Although they were not considered citizens for the purposes of suffrage, women were granted the right to occupy most public positions and began to attend university. Control of the Catholic Church over education started to wane.

===Reform of 1954===
During the government of Gustavo Rojas Pinilla and by his suggestion, the National Constituent Assembly (Asamblea Nacional Constituyente, ANAC) unanimously recognized the political rights of women by means of the Legislative Act No. 3 of August 25, 1954. Women exerted this right for the first time during the plebiscite of December 1, 1957, to approve the constitutional change that would allow both traditional political parties, Liberal and Conservative, to govern together as the National Front.

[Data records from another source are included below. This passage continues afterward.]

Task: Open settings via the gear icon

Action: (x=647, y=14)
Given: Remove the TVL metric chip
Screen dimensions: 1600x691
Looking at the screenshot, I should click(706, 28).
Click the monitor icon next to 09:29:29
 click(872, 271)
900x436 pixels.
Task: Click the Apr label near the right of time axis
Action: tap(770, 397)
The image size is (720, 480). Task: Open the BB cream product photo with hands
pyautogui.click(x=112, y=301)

Three attempts to recognize the right of women to vote had failed. The first attempt was in, in 1934, during the government of Alfonso López Pumarejo, a law was presented to the Congress failed to pass. Voting rights for women did not appear in the constitutional reform of that year. The second attempt was the proposal presented by liberal Alberto Lleras Camargo in 1944; it was postponed under the excuse that this regulation could not be approved before 1948. The third attempt was the proposal presented by the liberal Alfonso Romero Aguirre in 1948, which was slated to be implemented in a gradual fashion, but it was really another postponement.

===Reform of 1957===
In October 1957, the temporary Military Junta that succeeded Rojas Pinilla authorized with the agreement of the traditional political parties constitutional reform by means of the Legislative Act No. 0247. This legislation fixed the parity of the parties with the stated purpose of finding a solution to the problems of the country. This agreement and the corresponding period was called National Front.

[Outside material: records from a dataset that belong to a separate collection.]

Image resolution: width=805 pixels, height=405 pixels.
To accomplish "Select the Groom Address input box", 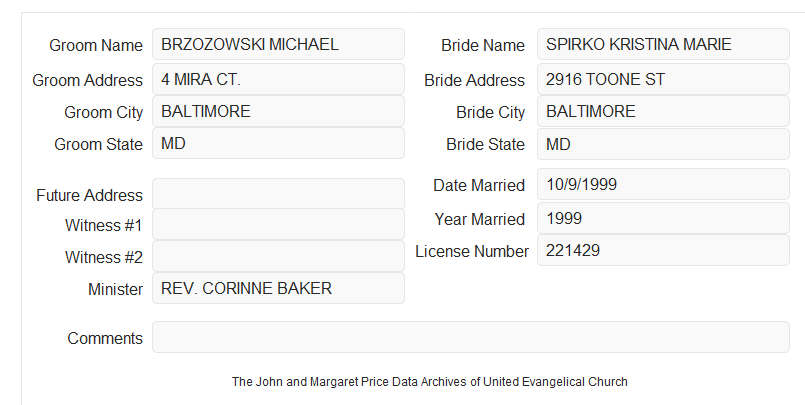I will click(278, 79).
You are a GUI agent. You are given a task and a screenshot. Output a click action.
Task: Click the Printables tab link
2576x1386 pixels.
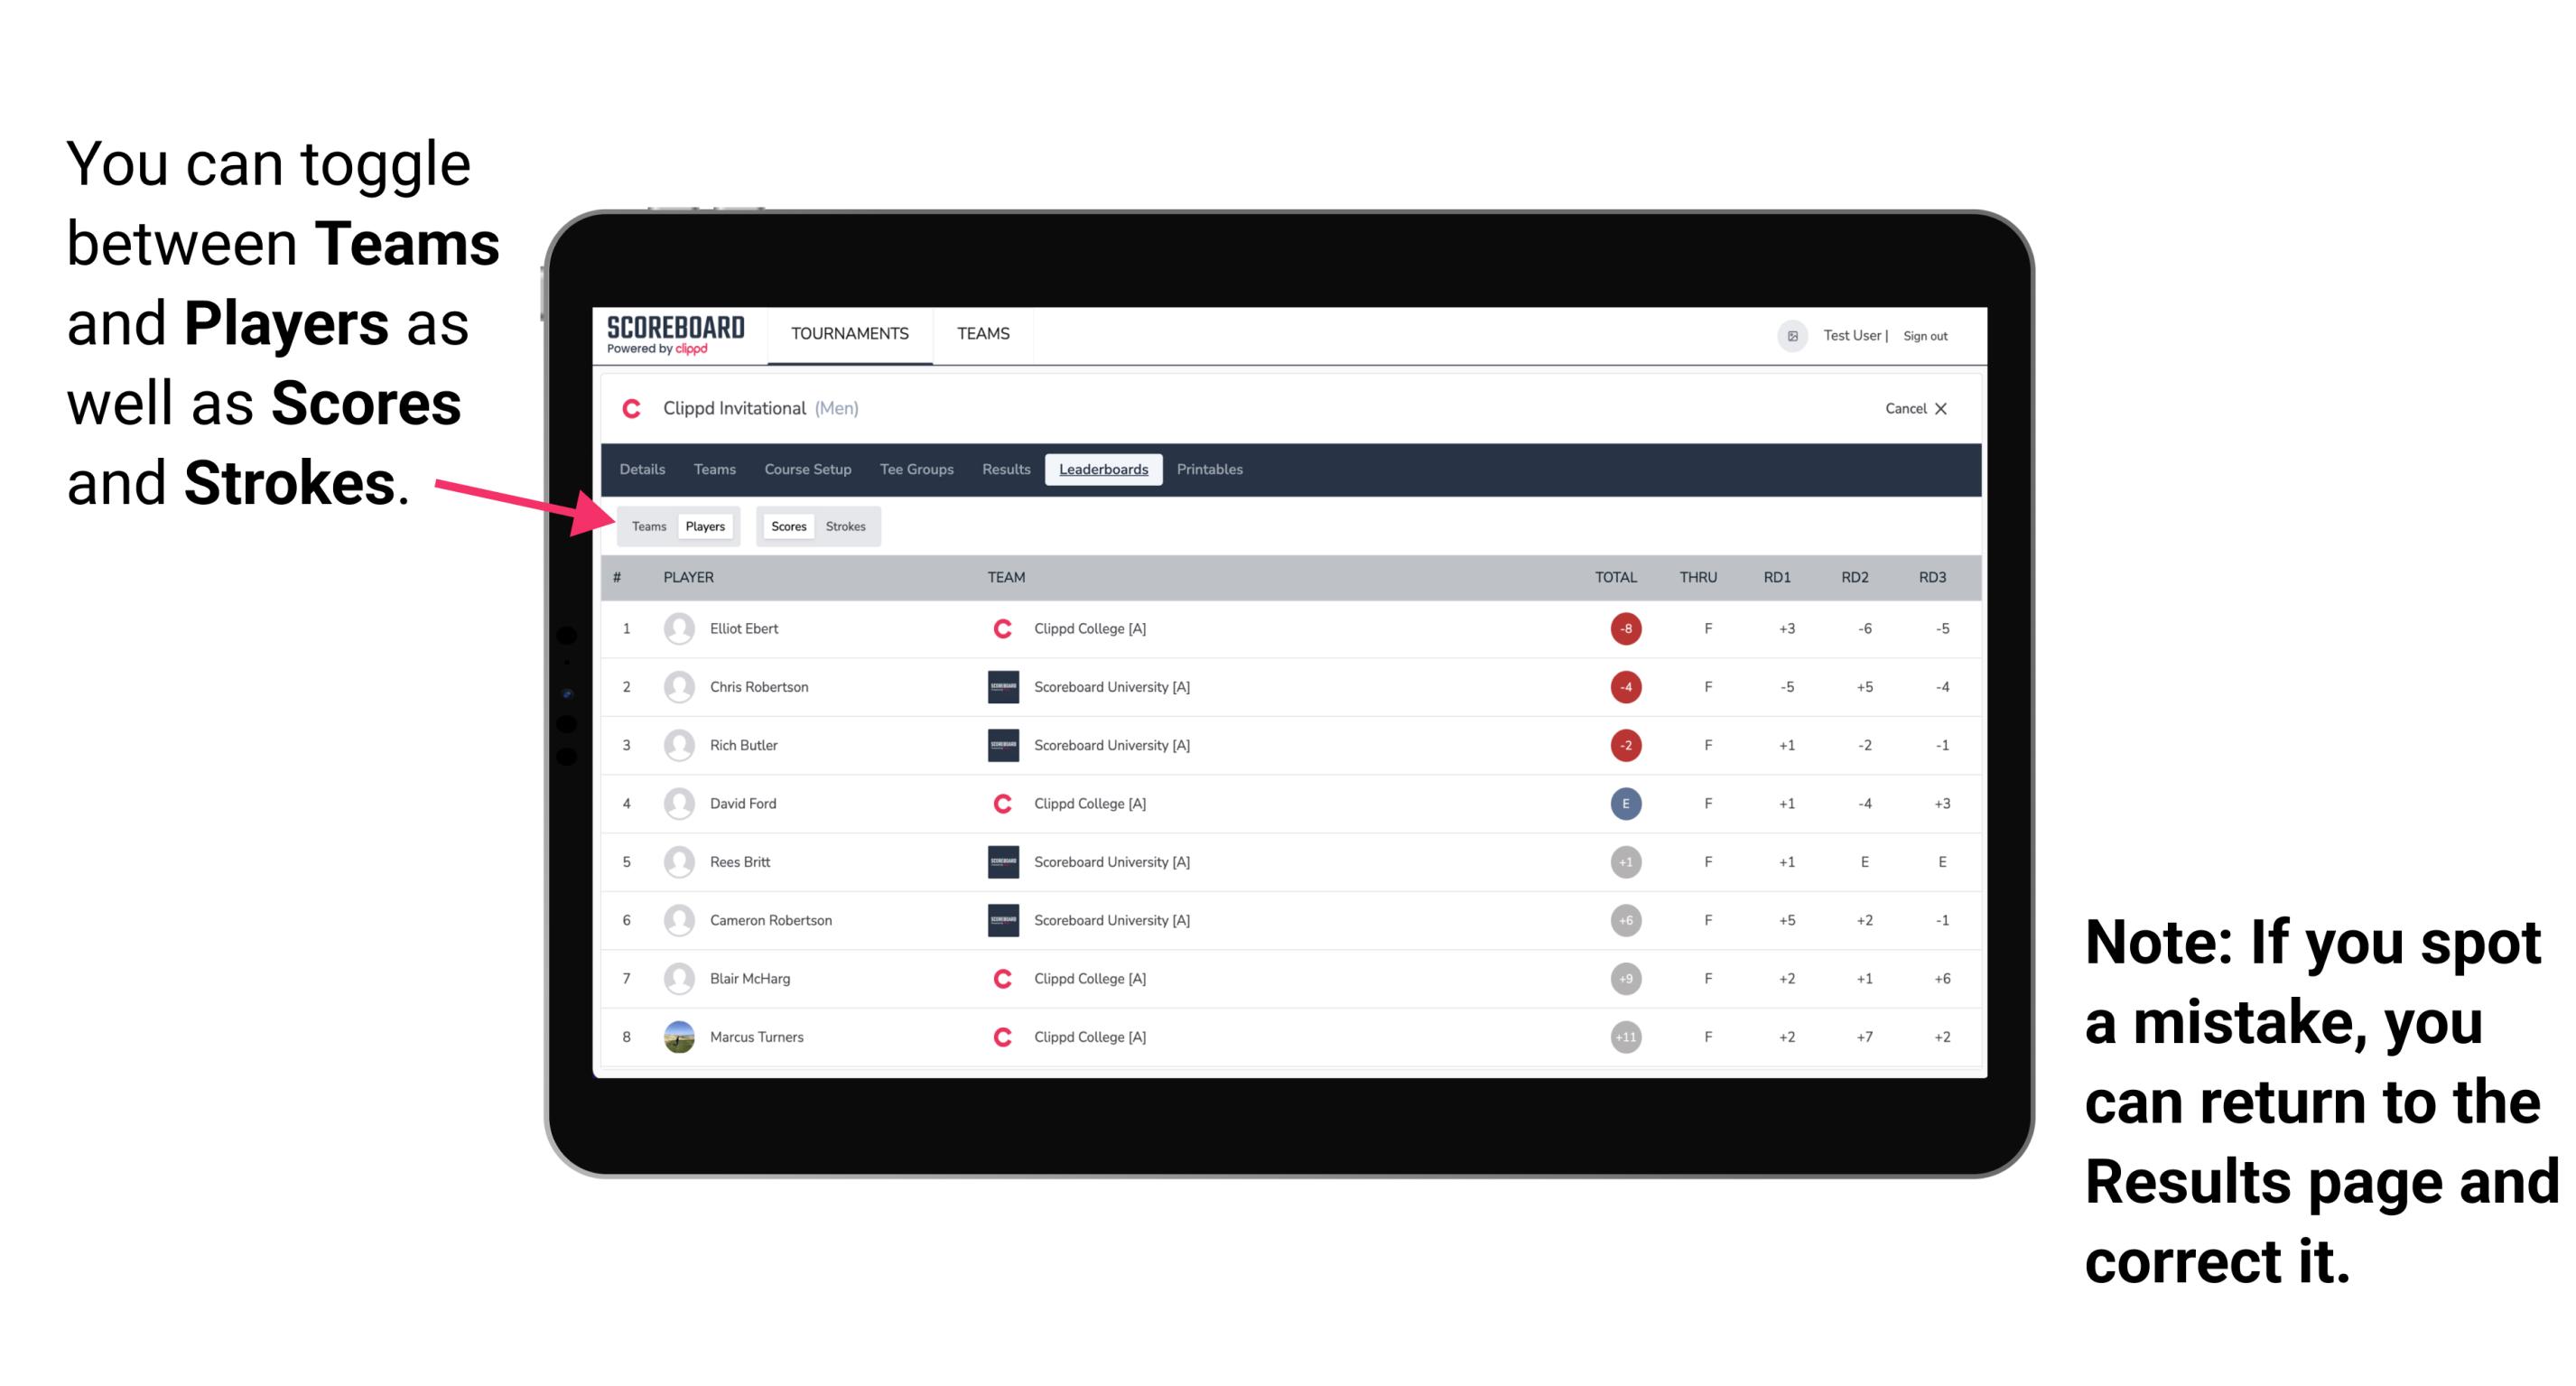click(x=1214, y=470)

The plebiscite of December 1, 1957, approved, with almost 94% of votes cast, the constitutional reform giving parity to both traditional parties in control of public corporations for a term of 12 years. It was determined that the elections for President of the Republic, Congress, departmental assemblies, and municipal councils would take place in the first half of 1958.

===Reform of 1958===
The first Congress elected by popular means within the National Front made a constitutional change to extend the term of the National Front from 12 to 16 years and decided that the first president would be Liberal, not Conservative as had been agreed before.

===Reform of 1968===
Although the National Front ended in 1974, the constitutional reforms preparing for the transition began in 1968 during the government of Carlos Lleras Restrepo, the next to last President of the National Front.

With the purpose of regulating the electoral competition between parties, the reforms eliminated the distribution by halves for departmental assemblies and municipal councils. Also included were some measures to recognize minority parties. Some required reforms were postponed, in some cases indefinitely, such as the ordinal one of article 120 of the Constitution granting "the right and fair participation of the second party in voting." Article 120 had the unintended effect of limiting the participation of minority parties and therefore limiting citizen participation. It established that later reforms to the constitution could be made by the Congress, as long as the reform was approved by two-thirds majority of the members of the Senate and the in camera voting of two consecutive ordinary legislative sessions.

===Reform of 1984===
On November 21, 1984, during the government of Belisario Betancur, the Congress established popular voting for mayors and governors, with the aim of reducing or eliminating central control of the parties over nominations and of improving regional democracy.